Transcriptome-Wide, Unbiased Profiling of Ribonuclease Targeting Chimeras.

Abstract

Various approaches have been developed to target RNA and modulate its function with modes of action including binding and cleavage. Herein, we explored how small molecule binding is correlated with cleavage induced by heterobifunctional ribonuclease targeting chimeras (RiboTACs), where RNase L is recruited to cleave the bound RNA target, in a transcriptome-wide, unbiased fashion. Only a fraction of bound targets was cleaved by RNase L, induced by RiboTAC binding.

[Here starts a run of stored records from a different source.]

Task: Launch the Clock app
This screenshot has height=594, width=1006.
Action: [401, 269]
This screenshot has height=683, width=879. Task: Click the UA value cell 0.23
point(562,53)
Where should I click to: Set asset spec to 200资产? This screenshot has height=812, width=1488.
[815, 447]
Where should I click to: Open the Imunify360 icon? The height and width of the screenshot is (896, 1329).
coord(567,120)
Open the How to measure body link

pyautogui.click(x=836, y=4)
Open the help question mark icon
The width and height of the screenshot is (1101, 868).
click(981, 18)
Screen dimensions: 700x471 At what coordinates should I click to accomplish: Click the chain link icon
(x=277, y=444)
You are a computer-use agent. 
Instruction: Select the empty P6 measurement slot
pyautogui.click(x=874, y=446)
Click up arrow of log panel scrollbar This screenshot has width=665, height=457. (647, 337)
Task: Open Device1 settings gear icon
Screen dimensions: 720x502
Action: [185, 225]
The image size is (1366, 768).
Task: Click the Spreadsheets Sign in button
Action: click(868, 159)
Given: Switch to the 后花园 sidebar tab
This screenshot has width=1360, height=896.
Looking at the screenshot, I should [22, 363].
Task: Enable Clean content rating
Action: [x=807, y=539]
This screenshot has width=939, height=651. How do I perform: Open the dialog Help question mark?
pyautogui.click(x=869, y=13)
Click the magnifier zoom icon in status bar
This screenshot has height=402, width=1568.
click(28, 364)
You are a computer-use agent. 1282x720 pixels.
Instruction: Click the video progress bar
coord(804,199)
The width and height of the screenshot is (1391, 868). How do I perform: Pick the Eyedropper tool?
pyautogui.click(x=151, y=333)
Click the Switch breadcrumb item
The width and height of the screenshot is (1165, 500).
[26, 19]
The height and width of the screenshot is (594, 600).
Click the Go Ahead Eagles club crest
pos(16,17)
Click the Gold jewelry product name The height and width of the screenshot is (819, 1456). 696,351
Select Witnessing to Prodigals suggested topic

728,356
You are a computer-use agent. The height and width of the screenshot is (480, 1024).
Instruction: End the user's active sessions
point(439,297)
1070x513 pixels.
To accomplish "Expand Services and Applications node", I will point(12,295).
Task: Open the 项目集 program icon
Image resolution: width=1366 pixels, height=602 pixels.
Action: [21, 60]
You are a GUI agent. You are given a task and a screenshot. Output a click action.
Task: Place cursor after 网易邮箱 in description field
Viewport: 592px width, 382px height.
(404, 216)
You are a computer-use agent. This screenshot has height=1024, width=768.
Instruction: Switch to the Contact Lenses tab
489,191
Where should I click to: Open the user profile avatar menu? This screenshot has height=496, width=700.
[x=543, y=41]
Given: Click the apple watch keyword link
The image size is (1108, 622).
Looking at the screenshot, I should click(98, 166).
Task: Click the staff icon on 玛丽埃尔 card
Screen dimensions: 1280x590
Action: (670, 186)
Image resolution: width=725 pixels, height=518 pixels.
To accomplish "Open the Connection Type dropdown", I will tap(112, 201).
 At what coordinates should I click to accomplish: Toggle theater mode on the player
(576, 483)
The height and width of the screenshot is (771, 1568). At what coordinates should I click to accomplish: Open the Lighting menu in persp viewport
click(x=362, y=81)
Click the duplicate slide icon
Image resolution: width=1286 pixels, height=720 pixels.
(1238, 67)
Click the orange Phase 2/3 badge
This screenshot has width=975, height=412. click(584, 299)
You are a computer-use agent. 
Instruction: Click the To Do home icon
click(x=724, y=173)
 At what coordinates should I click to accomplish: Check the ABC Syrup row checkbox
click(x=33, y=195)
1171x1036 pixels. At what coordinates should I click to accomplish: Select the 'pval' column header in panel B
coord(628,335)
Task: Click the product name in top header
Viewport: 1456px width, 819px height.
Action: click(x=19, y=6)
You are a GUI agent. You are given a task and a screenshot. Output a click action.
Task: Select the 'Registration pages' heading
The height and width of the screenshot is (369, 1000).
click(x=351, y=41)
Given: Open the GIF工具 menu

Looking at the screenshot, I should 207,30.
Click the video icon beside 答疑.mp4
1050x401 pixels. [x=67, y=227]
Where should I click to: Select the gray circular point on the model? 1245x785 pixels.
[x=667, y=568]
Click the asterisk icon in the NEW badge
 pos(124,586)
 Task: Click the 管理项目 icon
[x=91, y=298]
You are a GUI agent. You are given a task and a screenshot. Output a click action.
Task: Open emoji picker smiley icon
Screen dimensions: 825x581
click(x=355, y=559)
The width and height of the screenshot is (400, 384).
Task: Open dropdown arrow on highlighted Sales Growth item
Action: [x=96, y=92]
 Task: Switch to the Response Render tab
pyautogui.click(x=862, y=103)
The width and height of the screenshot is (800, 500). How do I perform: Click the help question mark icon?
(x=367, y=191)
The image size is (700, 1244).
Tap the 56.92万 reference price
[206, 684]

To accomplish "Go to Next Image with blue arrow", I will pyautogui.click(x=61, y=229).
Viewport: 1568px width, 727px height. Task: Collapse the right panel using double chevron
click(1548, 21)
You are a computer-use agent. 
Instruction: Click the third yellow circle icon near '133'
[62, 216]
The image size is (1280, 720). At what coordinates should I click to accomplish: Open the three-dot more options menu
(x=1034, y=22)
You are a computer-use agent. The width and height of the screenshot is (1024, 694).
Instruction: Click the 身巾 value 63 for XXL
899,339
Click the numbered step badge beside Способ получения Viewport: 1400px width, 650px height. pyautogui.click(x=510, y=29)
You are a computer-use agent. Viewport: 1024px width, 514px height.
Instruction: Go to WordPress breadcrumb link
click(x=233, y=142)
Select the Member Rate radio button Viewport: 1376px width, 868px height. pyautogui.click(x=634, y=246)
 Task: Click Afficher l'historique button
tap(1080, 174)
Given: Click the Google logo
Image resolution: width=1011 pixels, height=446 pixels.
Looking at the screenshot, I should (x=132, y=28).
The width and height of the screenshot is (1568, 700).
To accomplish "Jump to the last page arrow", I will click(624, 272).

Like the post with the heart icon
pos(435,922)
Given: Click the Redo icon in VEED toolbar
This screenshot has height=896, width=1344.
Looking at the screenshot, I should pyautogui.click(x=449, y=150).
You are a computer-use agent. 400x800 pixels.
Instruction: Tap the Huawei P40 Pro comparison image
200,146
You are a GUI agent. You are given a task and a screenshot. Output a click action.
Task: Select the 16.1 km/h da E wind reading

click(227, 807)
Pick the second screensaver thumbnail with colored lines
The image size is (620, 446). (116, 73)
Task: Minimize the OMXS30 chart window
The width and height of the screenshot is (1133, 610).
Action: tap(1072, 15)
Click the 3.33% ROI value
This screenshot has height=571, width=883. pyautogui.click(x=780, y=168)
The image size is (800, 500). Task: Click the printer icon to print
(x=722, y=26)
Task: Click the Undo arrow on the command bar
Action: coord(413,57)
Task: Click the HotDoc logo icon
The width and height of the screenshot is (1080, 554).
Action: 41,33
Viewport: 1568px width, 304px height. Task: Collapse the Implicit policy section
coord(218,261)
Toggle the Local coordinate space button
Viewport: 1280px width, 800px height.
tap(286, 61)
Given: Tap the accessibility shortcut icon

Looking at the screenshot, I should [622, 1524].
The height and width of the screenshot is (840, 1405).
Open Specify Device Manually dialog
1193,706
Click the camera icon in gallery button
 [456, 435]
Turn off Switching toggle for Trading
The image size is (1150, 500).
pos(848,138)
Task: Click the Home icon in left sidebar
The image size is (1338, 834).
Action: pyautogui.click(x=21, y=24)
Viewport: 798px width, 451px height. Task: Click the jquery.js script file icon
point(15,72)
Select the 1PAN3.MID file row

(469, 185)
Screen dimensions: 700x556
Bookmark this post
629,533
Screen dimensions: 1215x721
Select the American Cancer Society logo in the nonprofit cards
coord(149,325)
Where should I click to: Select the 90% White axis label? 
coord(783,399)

Global analysis suggested that (i) cleaved targets generally form a region of stable structure that encompasses the small molecule binding site; (ii) cleaved targets have preferred RNase L cleavage sites nearby small molecule binding sites; (iii) RiboTACs facilitate a cellular interaction between cleaved targets and RNase L; and (iv) the expression level of the target influences the extent of cleavage observed. In one example, we converted a binder of LGALS1 (galectin-1) mRNA into a RiboTAC. In MDA-MB-231 cells, the binder had no effect on galectin-1 protein levels, while the RiboTAC cleaved LGALS1 mRNA, reduced galectin-1 protein abundance, and affected galectin-1-associated oncogenic cellular phenotypes. Using LGALS1, we further assessed additional factors including the length of the linker that tethers the two components of the RiboTAC, cellular uptake, and the RNase L-recruiting module on RiboTAC potency. Collectively, these studies may facilitate triangulation of factors to enable the design of RiboTACs.